The federal lawsuit filed by a former Paterson fire department dispatcher Robert Connizzo alleging co-workers tormented, assaulted, and retaliated against him for reporting a conversation he heard over the dispatch system where two employees discussed illegal drug use and a violation of the city’s sick leave policy was settled for $80,000 by the city council on Tuesday evening.
The incident that resulted in the lawsuit happened on November 8th, 2011. Connizzo was listening to dispatch calls from the previous day at the behest of his supervisor fire battalion chief Thomas Behnke when he came upon a call in the dispatch system between Leticia Howe and firefighter Kippy Smith.
“Howe and Smith could be heard planning illegal activity, including the use of narcotics, and also planning a deliberate” violation of the city’s sick leave police, alleges the lawsuit filed on August 13th, 2013.
Connizzo, feeling obligated to inform a higher up what he had heard, informed Ryan Murray, battalion fire chief. Murray instructed him to go home and that he will be “in touch” about the call.
Murray subsequently had Conizzo write reports about what he had heard. After the reports were submitted to Murray, Connizzo was subjected to bullying at the department. He was called a “f*cking rat,” a “piece of sh*t,” “garbage,” a “faggot, and even threated with, “snitches get stitches.”
Howe, fire alarm operator Keisha Wesley, and a number of city firefighters allegedly were involved in the verbal abuse, according to the lawsuit. The lawsuit states the abuse took place in front of Murray who did nothing to stop it.
Connizzo complained to higher ups including Murray and Behnke, both indicated they would address the matter, but never did, according to the lawsuit. He unsuccessfully attempted to transfer from the shift where Howe and Wesley worked in December 2011. The verbal abuse continued into mid-December, according to Connizzo’s lawsuit, which resulted in him calling a meeting with deputy fire chief Michael Fleming.
Flemings allegedly informed Connizzo that “nothing would come of it” and that fire chief Michael Postorno was allegedly “pissed” of at him for reporting the “illegal and violative activity and for writing the report” that Murray had ordered him to write.
The retaliatory behavior continued during the subsequent months. On January 20th, 2012, Connizzo was informed by Murray that he would be transferred to a different shift.

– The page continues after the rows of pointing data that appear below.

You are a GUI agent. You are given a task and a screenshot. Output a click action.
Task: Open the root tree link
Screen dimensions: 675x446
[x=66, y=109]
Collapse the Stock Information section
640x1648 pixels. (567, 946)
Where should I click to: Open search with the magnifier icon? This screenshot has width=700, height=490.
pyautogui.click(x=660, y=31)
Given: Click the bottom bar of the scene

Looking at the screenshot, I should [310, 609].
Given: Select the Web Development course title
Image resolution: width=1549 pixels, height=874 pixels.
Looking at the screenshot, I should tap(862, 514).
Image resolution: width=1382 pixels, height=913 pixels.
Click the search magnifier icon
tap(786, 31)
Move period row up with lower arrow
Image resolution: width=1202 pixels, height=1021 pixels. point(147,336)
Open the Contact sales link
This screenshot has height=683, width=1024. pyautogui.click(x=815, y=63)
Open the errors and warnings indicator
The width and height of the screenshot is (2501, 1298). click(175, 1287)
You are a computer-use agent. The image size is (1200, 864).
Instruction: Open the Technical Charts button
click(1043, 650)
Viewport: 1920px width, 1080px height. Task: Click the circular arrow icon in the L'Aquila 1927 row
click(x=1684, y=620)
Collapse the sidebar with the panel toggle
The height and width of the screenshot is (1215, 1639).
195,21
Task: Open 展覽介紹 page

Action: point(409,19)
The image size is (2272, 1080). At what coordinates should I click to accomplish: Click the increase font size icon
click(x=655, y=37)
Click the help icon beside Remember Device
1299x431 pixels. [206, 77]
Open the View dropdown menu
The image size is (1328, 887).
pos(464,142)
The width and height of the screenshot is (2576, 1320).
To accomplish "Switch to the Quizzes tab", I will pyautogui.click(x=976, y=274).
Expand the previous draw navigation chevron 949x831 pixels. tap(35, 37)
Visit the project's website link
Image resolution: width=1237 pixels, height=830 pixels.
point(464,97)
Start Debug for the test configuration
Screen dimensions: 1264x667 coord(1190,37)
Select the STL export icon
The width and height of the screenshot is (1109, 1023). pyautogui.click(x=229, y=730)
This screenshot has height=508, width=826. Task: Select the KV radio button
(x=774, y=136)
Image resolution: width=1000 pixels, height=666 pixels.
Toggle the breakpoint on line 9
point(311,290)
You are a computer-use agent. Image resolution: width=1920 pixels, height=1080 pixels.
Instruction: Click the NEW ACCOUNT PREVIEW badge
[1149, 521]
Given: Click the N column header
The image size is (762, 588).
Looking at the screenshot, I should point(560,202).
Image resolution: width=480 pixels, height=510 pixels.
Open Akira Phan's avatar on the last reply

He was further told not to come to work until the afternoon of January 22nd, 2012.
On January 21st, 2012 at about 12:15 a.m. Connizzo’s home was visited by two Little Falls police officer, who received a call from members of the Paterson fire department stating he was suicidal and was a danger to himself and other, according to the lawsuit.
Connizzo and his parents convinced the officers of the “absurdity” of the report. The officers left. On January 21st, 2012 at 10 a.m., Connizzo mentioned the incident to Fleming.
Flemings told him he notified Little Falls police after Howe and Wesley reported he was suicidal, according to the lawsuit. The lawsuit states the incident was orchestrated to “cast doubt on the veracity” of Connizzo’s valid complaint which resulted din retaliation.
Connizzo was placed on paid administrative leave on January 21st, 2012 by fire brass.
On March 16th, 2012, Connizzo was called into a meeting with Michael Postorino and deputy fire chief Kevin Hancock. He was advised that he was “cleared of all charges” despite not being charged with anything, according to the lawsuit.
Connizzo was allowed to return to work on March 17th, 2012 without any fitness for duty evaluation. After returning, the same abuse continued, until it took a far worse turn later that month, according to the lawsuit.
While leaving work after his shift, “he was accosted, assaulted and battered by a group of Paterson firefighters” including Howe, according to the lawsuit. Connizzo was allegedly approached from behind, slammed against a wall, frisked as if he was a police suspect, and content of his bag was dropped to the ground, according to the federal court complaint.
On June 18th, 2012, Connizzo was allegedly intimidated by public safety director Glenn Brown, as he was briefly leaving work with permission from supervisors to retrieve his cellphone charger, which was left home.
Brown allegedly gestured towards his handgun on his right hip as if to draw it against Connizzo as the latter was leaving the firehouse. He “immediately felt threatened and drove home.”
Connizzo informed higher ups who told him to write a report. After the report was written, He was instructed to go home and not return until further notice, according to the lawsuit.
Connizzo was placed on administrative leave without his notice, he alleges. Not until September 2012, did Connizzo receive any notices. After retraining an attorney, Connizzo received a letter to undergo fitness for duty testing.
In March 2013, he was found “fit for duty,” according to the lawsuit. And was to return to work on March 31st, 2013. The same day he was notified by Fleming, Connizzo sought to be re-trained in the dispatch system.
Fleming told him not to return to work on March 31st, 2013, and to wait further instruction about the re-training, according to the suit.
On June 19th, 2013, Connizzo finally heard back from the city, charging him with “inability to perform duties” and calling for his termination, according to the lawsuit.
Council members approved the settlement amount during a special meeting on Tuesday evening without any public discussions.